TASK ITEM: Return all the lines below, exactly as they read.

*** Opening SUPPLIED MATERIAL ***

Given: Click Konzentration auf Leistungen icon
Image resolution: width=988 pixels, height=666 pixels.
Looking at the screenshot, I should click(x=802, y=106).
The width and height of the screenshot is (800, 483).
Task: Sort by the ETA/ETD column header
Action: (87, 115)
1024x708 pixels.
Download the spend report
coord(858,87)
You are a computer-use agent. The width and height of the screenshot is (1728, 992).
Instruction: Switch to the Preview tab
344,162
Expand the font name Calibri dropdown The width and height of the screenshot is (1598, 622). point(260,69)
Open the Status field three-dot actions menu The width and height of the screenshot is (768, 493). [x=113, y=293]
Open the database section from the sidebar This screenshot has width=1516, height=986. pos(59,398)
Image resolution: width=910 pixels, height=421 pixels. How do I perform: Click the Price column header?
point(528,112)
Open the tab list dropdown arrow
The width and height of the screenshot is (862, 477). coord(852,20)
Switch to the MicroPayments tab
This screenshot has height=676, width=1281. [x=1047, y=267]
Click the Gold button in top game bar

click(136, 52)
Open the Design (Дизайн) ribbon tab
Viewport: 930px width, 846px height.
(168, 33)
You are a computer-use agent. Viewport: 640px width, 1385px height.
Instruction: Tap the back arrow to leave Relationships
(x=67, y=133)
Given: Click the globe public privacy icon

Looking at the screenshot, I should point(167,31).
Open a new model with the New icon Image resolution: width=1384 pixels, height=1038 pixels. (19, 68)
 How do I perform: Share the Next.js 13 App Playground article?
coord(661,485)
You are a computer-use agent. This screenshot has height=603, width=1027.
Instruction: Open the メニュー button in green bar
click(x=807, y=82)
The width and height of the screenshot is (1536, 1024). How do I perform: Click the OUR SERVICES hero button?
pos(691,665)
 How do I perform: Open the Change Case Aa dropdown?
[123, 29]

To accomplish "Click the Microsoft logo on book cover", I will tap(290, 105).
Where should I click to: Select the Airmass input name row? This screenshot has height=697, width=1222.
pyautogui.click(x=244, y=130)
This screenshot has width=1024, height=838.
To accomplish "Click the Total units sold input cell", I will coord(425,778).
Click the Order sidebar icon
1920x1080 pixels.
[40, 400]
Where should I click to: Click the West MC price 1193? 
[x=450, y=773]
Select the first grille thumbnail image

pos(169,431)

*** Closing SUPPLIED MATERIAL ***

TASK RESPONSE:
Given: Click Konzentration auf Leistungen icon
Image resolution: width=988 pixels, height=666 pixels.
Looking at the screenshot, I should click(x=802, y=106).
The width and height of the screenshot is (800, 483).
Task: Sort by the ETA/ETD column header
Action: (87, 115)
1024x708 pixels.
Download the spend report
coord(858,87)
You are a computer-use agent. The width and height of the screenshot is (1728, 992).
Instruction: Switch to the Preview tab
344,162
Expand the font name Calibri dropdown The width and height of the screenshot is (1598, 622). point(260,69)
Open the Status field three-dot actions menu The width and height of the screenshot is (768, 493). [x=113, y=293]
Open the database section from the sidebar This screenshot has width=1516, height=986. pos(59,398)
Image resolution: width=910 pixels, height=421 pixels. How do I perform: Click the Price column header?
point(528,112)
Open the tab list dropdown arrow
The width and height of the screenshot is (862, 477). coord(852,20)
Switch to the MicroPayments tab
This screenshot has height=676, width=1281. [x=1047, y=267]
Click the Gold button in top game bar

click(136, 52)
Open the Design (Дизайн) ribbon tab
Viewport: 930px width, 846px height.
(168, 33)
You are a computer-use agent. Viewport: 640px width, 1385px height.
Instruction: Tap the back arrow to leave Relationships
(x=67, y=133)
Given: Click the globe public privacy icon

Looking at the screenshot, I should point(167,31).
Open a new model with the New icon Image resolution: width=1384 pixels, height=1038 pixels. (19, 68)
 How do I perform: Share the Next.js 13 App Playground article?
coord(661,485)
You are a computer-use agent. This screenshot has height=603, width=1027.
Instruction: Open the メニュー button in green bar
click(x=807, y=82)
The width and height of the screenshot is (1536, 1024). How do I perform: Click the OUR SERVICES hero button?
pos(691,665)
 How do I perform: Open the Change Case Aa dropdown?
[123, 29]

To accomplish "Click the Microsoft logo on book cover", I will tap(290, 105).
Where should I click to: Select the Airmass input name row? This screenshot has height=697, width=1222.
pyautogui.click(x=244, y=130)
This screenshot has width=1024, height=838.
To accomplish "Click the Total units sold input cell", I will coord(425,778).
Click the Order sidebar icon
1920x1080 pixels.
[40, 400]
Where should I click to: Click the West MC price 1193? 
[x=450, y=773]
Select the first grille thumbnail image

pos(169,431)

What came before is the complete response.